The son of drug kingpin Joaquin “El Chapo” Guzman Loera told his father’s former partner that his presence was needed for a meeting in Sinaloa, Mexico.
He lured the co-founder of the Sinaloa cartel into a room where glass had been removed from a floor-to-ceiling window. Then he locked the door as his henchmen climbed in through the window, snapped handcuffs on Ismael “El Mayo” Zambada and pulled a bag over his head.
A short time later, Joaquin Guzman Lopez found himself aboard a small plane bound for New Mexico, hoping the feds would look favorably at him for delivering “El Mayo,” who was drugged and zip-tied to a seat nearby.
Guzman Lopez, 39, admitted to that brazen kidnapping, along with a host of other serious drug crimes, as he pleaded guilty Monday inside a 12th-floor courtroom in Chicago’s Dirksen Federal Courthouse.
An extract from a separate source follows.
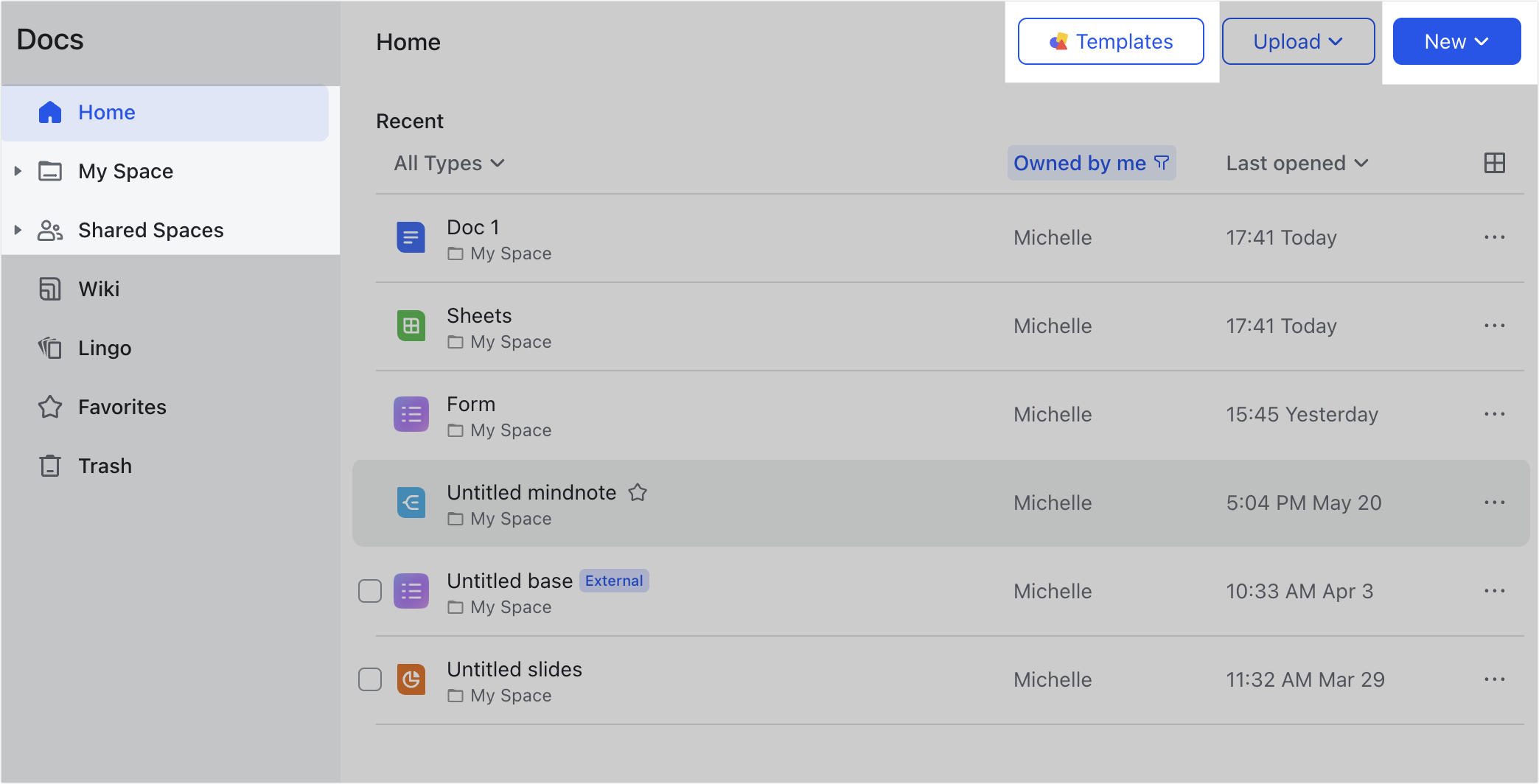
Task: Open the All Types filter dropdown
Action: 448,163
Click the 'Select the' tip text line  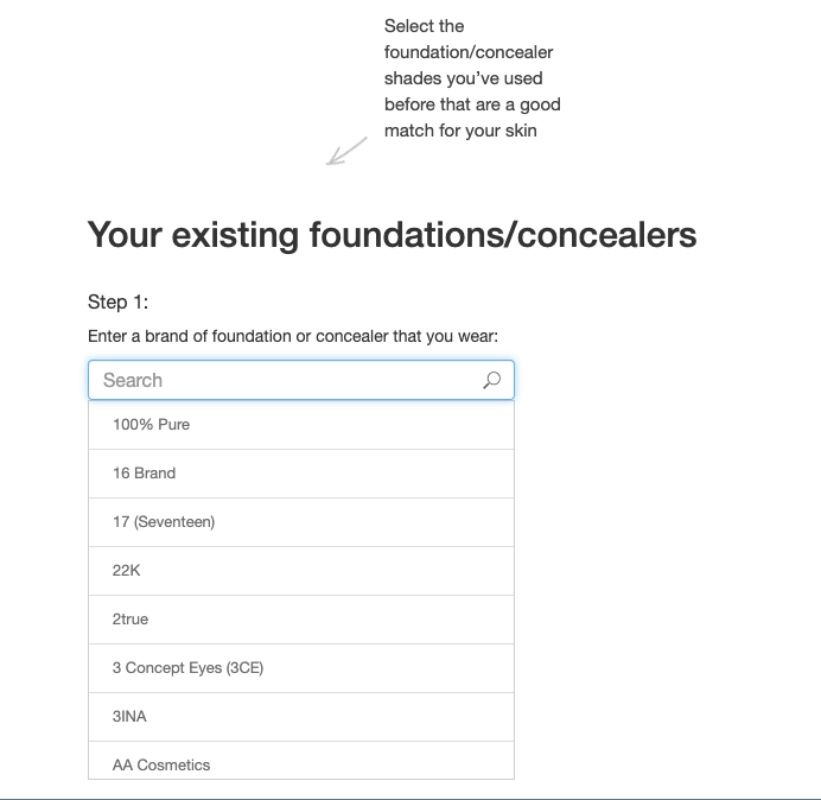(424, 26)

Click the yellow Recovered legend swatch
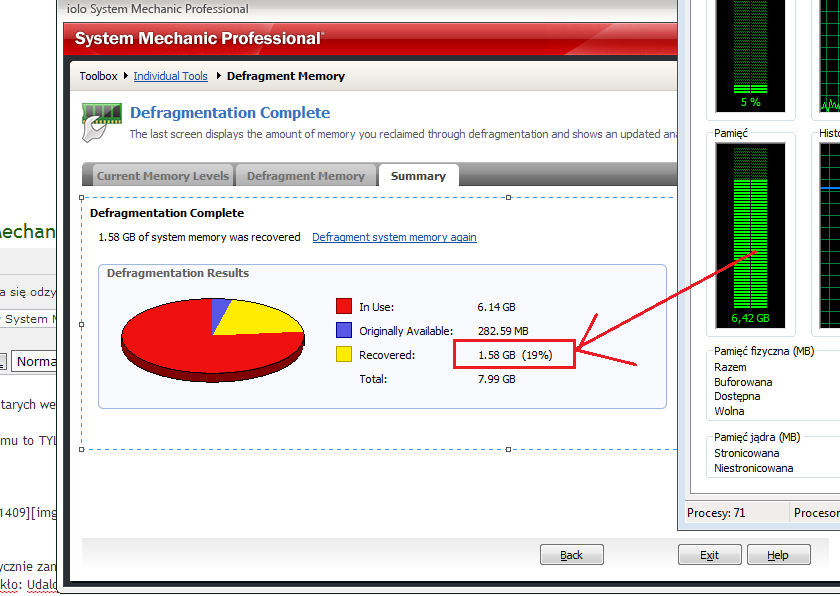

The son of “El Chapo” struck a deal that could ultimately save him from a lifetime behind bars, but he agreed he’ll receive no credit for the abduction of “El Mayo.”
Instead, Guzman Lopez has agreed to cooperate with federal prosecutors in Chicago, California and Washington D.C. If he holds up his end of the bargain, the feds could allow him to be sentenced to less than the life sentence required under one of the crimes he admitted to Monday. But in no case would he wind up with a sentence of less than 10 years.
Guzman Lopez pleaded guilty to a drug trafficking conspiracy and a continuing criminal enterprise. He admitted that he and his brothers, known as the Chapitos, eventually took control of the Sinaloa drug cartel once led by “El Chapo” and “El Mayo,” and that they strengthened their grip on it through brutal violence.
But likely to garner more attention is his admission to the daring abduction of “El Mayo,” who is now 75.
Guzman Lopez and “El Mayo” were taken into custody at the same time in July 2024, and rumors swirled at the time that Guzman Lopez had kidnapped “El Mayo.” Guzman Lopez attorney Jeffrey Lichtman dismissed the claim at the time as coming from “lawyers who are trying to score points with the media.”
Asked about the claim Monday, Lichtman told reporters “it’s not the first time that a lawyer has stated something that’s changed over time.”
“El Mayo” pleaded guilty this summer to drug charges in New York. His former partner, “El Chapo,” was also convicted in New York in 2019, and he’s serving a life sentence in Colorado.
Guzman Lopez’s plea agreement details how men working for Guzman Lopez confronted “El Mayo” in the locked room. They then carried him through the open window and placed him across their laps in the backseat of a waiting pickup truck.
Guzman Lopez joined them for the 10-to-15-minute ride to an air strip where the small plane waited. The men loaded “El Mayo” onto the plane, also boarded by Guzman Lopez and a pilot.
Once the plane took off, Guzman Lopez prepared a drink with sedatives that he then shared with “El Mayo,” according to the document.
Guzman Lopez kidnapped “El Mayo” in the hopes of “receiving cooperation credit from the United States government for himself and his brother,” the plea deal says. However, it adds, “he will not receive cooperation credit for the kidnapping, nor will his brother.”
A federal grand jury handed up an indictment in 2023 leveling charges against four of the Chapitos. Charged along with Guzman Lopez were Ovidio Guzman Lopez, Jesus Alfredo Guzman Salazar and Ivan Archivaldo Guzman Salazar.
Ovidio Guzman Lopez pleaded guilty in July and struck a similar deal. The brothers admitted they coordinated the shipment of drugs — including cocaine, heroin, methamphetamine and marijuana — into the United States and Chicago.
The brothers have also been accused of torturing their enemies by electrocuting them, waterboarding them and feeding them alive to tigers. Authorities said Ivan Archivaldo Guzman Salazar and Jesus Alfredo Guzman Salazar kept the animals on ranches as pets.
Joaquin Guzman Lopez appeared for his hearing Monday in an orange jail jumpsuit, and he answered questions from U.S. District Judge Sharon Johnson Coleman in English. He told her about his high blood pressure and about taking anxiety medication to quell physical symptoms.
But at one point, Coleman asked him what he’d done for a living.
“Drug trafficking,” he told her.
“Oh, that’s your job?” Coleman replied. “OK, there you go.”